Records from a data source

>>>

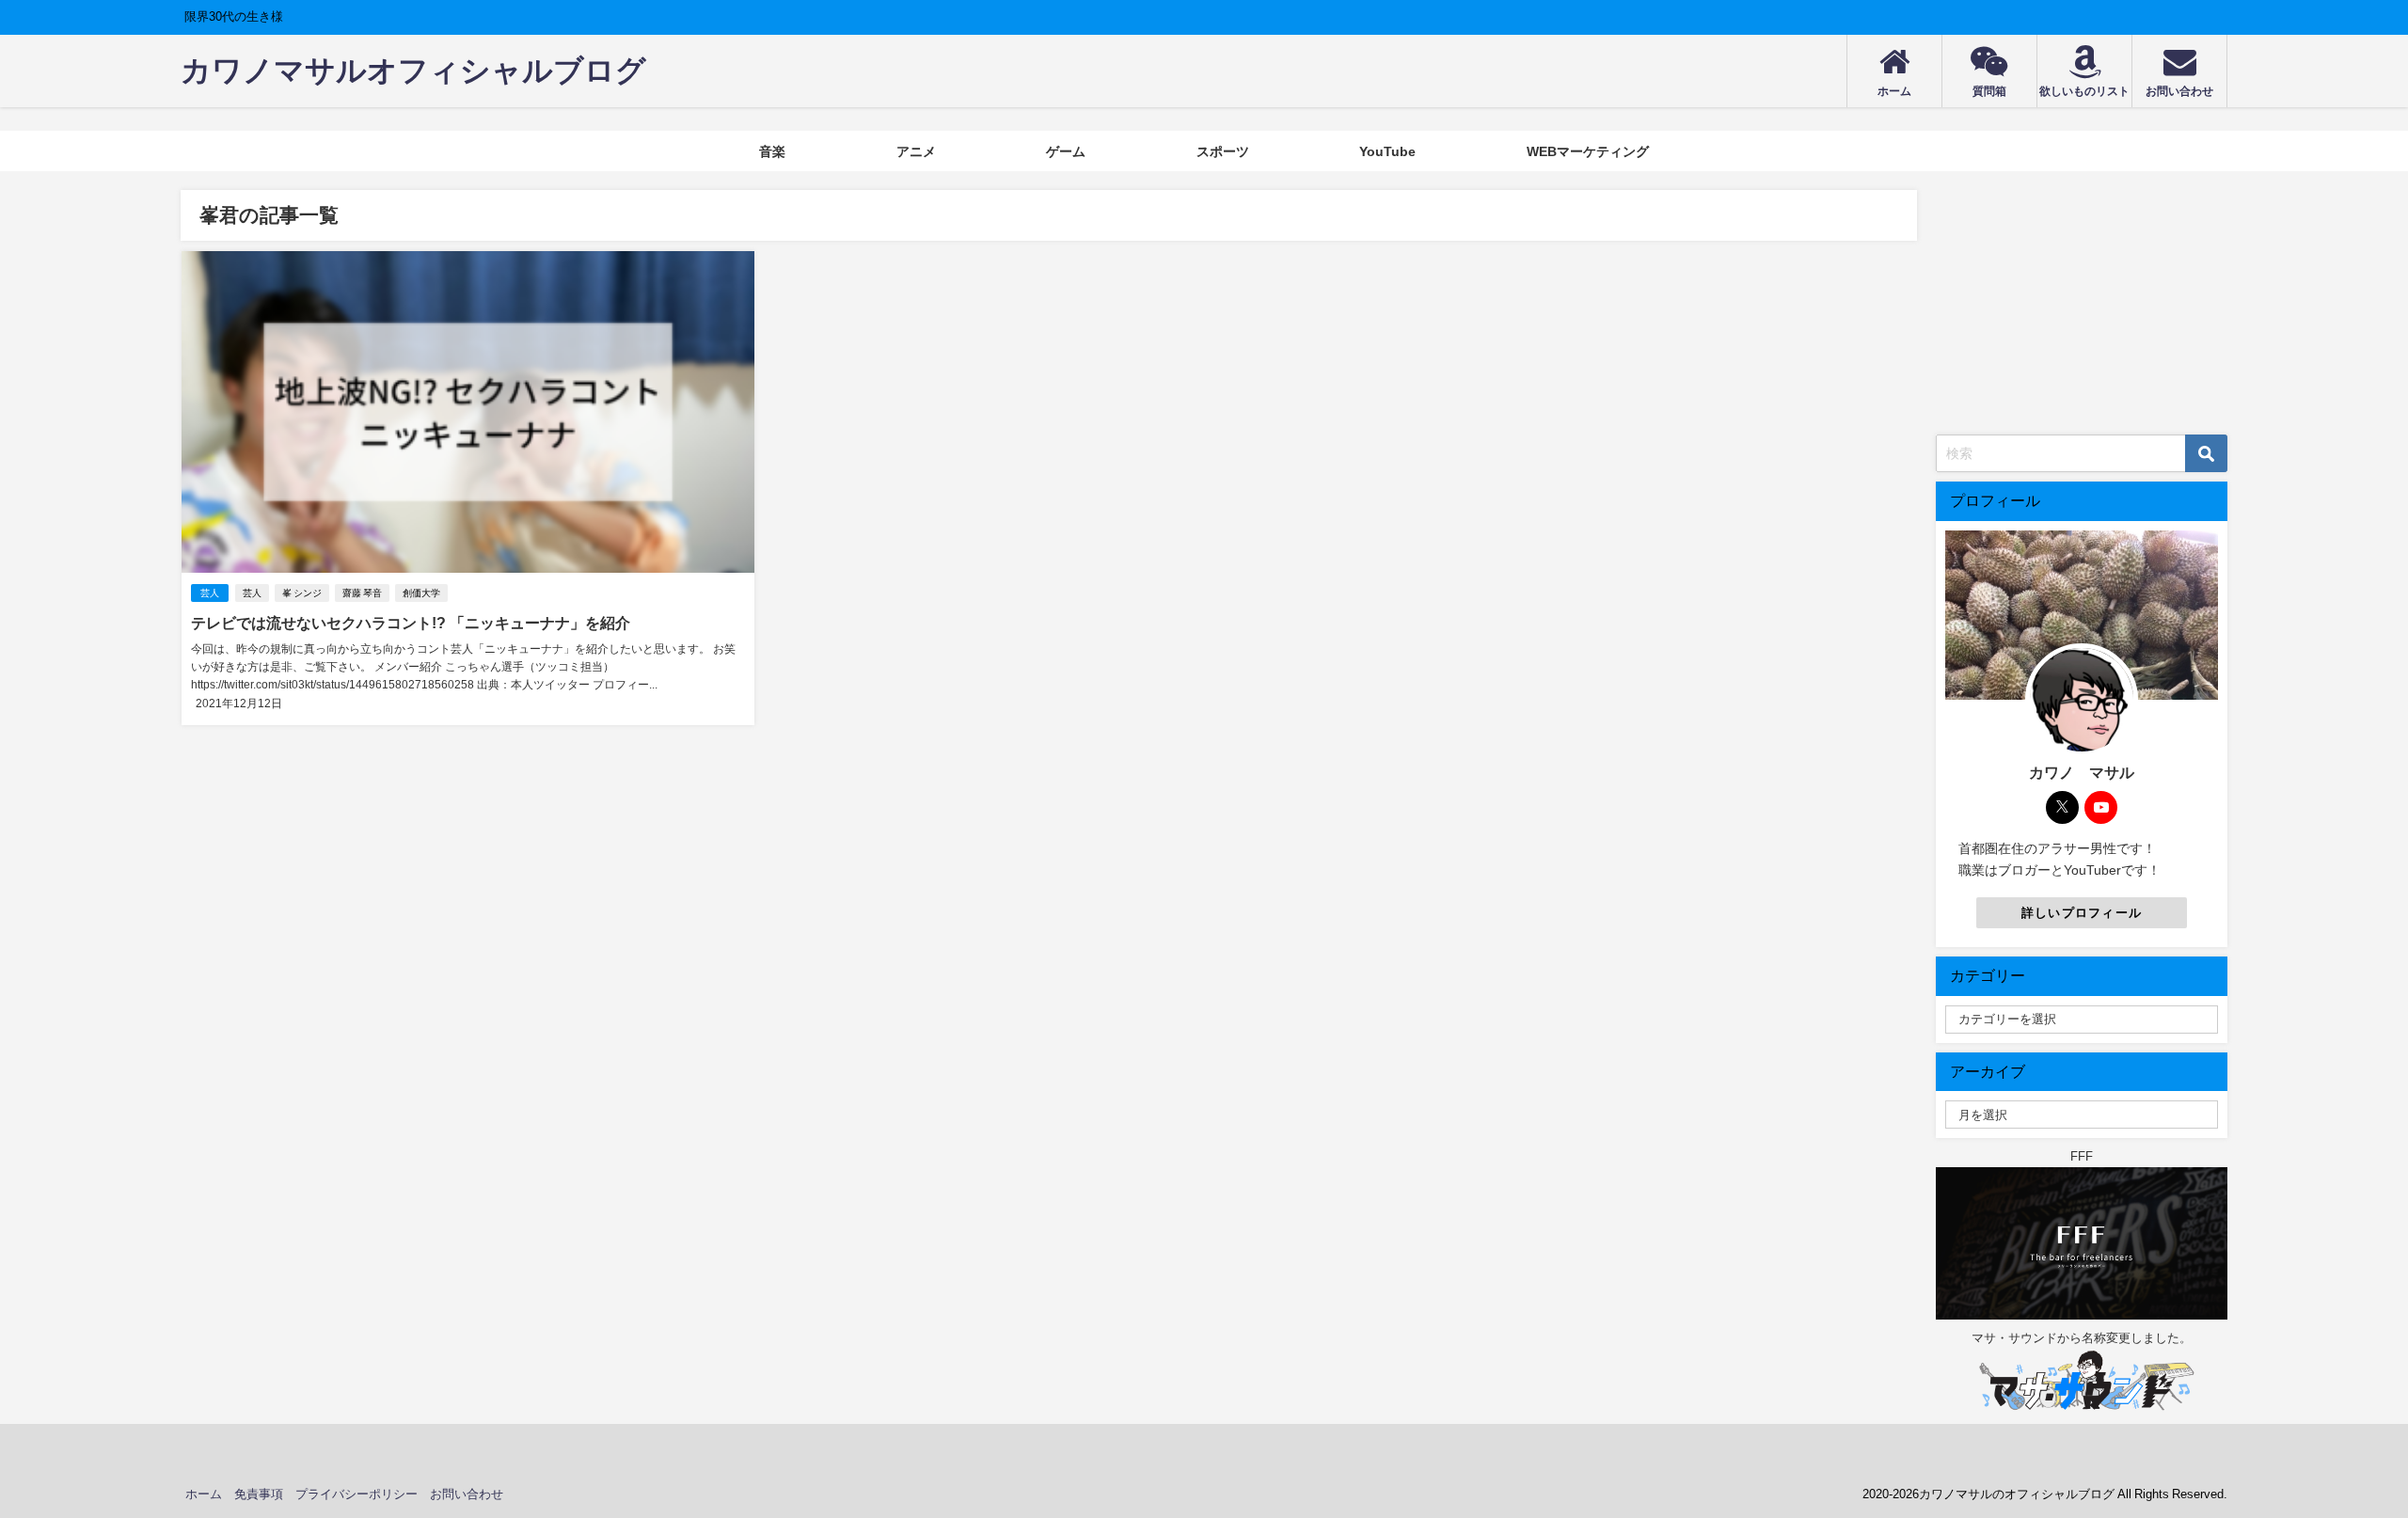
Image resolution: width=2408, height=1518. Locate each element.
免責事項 (258, 1494)
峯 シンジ (302, 593)
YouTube (1387, 151)
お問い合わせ (466, 1494)
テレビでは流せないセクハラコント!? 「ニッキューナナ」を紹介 (410, 622)
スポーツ (1222, 151)
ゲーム (1065, 151)
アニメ (916, 151)
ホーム (203, 1494)
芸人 (209, 593)
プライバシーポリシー (356, 1494)
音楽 (772, 151)
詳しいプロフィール (2082, 913)
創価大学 (421, 593)
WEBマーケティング (1588, 151)
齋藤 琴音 (362, 593)
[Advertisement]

<<<

◆ **Aim of the exercise**
From the line that contains "プライバシーポリシー (356, 1494)" through the last line of the records above, copy every line exactly and leave out the rest.

◆ **Solution**
プライバシーポリシー (356, 1494)
音楽 (772, 151)
詳しいプロフィール (2082, 913)
創価大学 (421, 593)
WEBマーケティング (1588, 151)
齋藤 琴音 (362, 593)
[Advertisement]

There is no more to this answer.